Shaka Bontarō, Mickey's Show (1934).

Mickey’s Show is special amongst prewar Mickey manga, first of all, because the drawing is pristine. This is definitely not Disney’s Mickey. But the draftsmanship of not just Mickey but also Pluto, Clarabelle, Horace, Pete, and Minnie is so sharp, and their movements so fluid, that, had licensing been pursued, one can imagine that Shaka might have been an acceptable representative of Disney in Japan. He was an impeccably dressed and behaved pirate. Not only does the drawing express deference. Shaka has reviewed Mickey’s resume and employs him largely in the roles for which he was trained: stage performer and circus act. After work, the sorts of activities he engages in likewise fit his official persona: some golf, some horse racing, a Sunday drive, a stop at the bar, cleaning chimney. He even gets to be the little man’s hero, knocking out a hippopotamus three times his size in the boxing ring. Though in Japan, Mickey is right at home.
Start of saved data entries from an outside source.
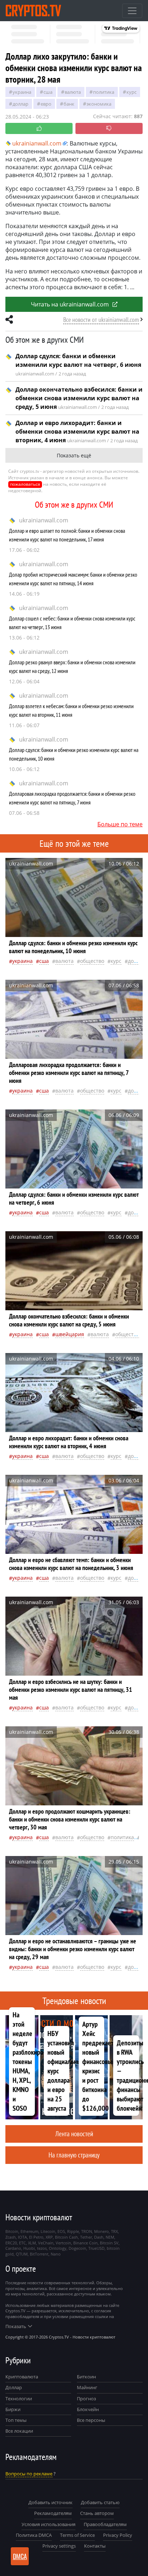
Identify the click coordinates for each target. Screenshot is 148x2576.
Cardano (13, 2248)
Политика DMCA (34, 2535)
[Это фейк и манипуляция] (109, 128)
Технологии (18, 2398)
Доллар (13, 2387)
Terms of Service (77, 2535)
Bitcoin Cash (66, 2237)
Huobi (29, 2248)
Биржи (12, 2409)
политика (103, 92)
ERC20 (11, 2242)
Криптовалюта (21, 2376)
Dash (98, 2237)
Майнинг (87, 2387)
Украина (22, 92)
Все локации (19, 2431)
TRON (86, 2231)
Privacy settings (59, 2546)
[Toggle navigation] (132, 11)
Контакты (95, 2546)
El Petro (36, 2237)
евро (46, 104)
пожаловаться (25, 484)
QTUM (22, 2254)
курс (131, 92)
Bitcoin (11, 2231)
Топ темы (16, 2420)
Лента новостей (74, 2133)
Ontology (57, 2248)
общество (92, 960)
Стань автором (97, 2513)
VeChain (46, 2242)
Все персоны (91, 2420)
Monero (101, 2231)
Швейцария (69, 1334)
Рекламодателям (53, 2513)
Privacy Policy (117, 2535)
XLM (32, 2242)
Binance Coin (85, 2242)
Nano (56, 2254)
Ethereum (29, 2231)
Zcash (10, 2237)
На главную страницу (74, 2154)
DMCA (20, 2556)
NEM (110, 2237)
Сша (47, 92)
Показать (15, 2326)
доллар (20, 104)
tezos (42, 2248)
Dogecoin (77, 2248)
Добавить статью (100, 2502)
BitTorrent (39, 2254)
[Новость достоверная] (39, 128)
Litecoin (48, 2231)
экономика (99, 104)
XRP (49, 2237)
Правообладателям (105, 2524)
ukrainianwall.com (43, 520)
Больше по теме (120, 824)
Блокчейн (88, 2409)
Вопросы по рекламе (28, 2473)
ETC (22, 2242)
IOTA (22, 2237)
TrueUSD (96, 2248)
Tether (86, 2237)
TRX (114, 2231)
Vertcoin (63, 2242)
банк (69, 104)
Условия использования (48, 2524)
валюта (73, 92)
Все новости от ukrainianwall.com (101, 319)
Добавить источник (50, 2502)
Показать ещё (74, 455)
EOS (61, 2231)
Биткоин (86, 2376)
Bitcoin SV (109, 2242)
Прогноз (86, 2398)
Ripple (73, 2231)
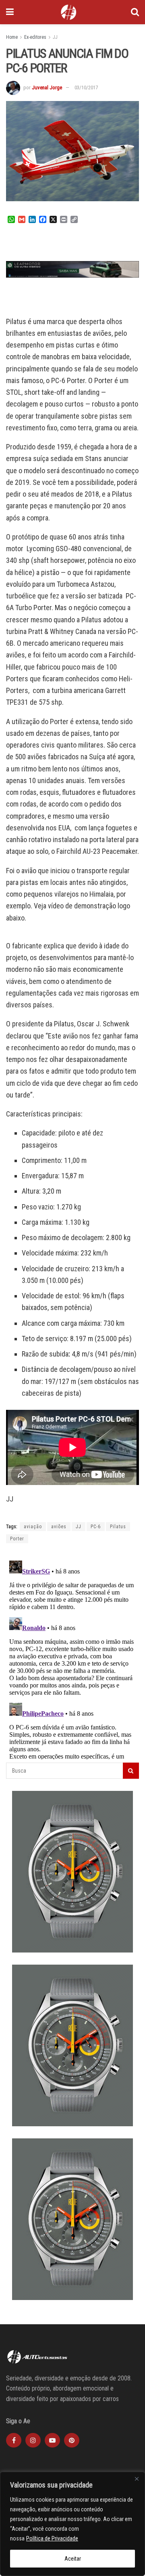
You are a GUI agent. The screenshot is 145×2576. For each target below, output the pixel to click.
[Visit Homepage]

Shaka Bontarō, Mickey's Show (1934).

For most of the manga, in fact, there are few markers even suggesting that the episodes are set outside the United States. And some of those that do signify place, indicate the desert of the Middle East (though in a dream) and a saloon of a Mexican border town. Two sword-fighting sequences are perhaps the only definitely local activity in which Mickey engages during his stay, but here too he gets to be the little hero, slicing through the wolves with a swoop of his blade and downing a big gorilla with a thunk of a scabbard.

Shaka Bontarō, Mickey's Show (1934).

Like I said, the stylization and the layout are certainly not Disney Studio, but by and large Mickey is himself.

Little did Mickey know what awaited him in other manga once he stepped off that boat.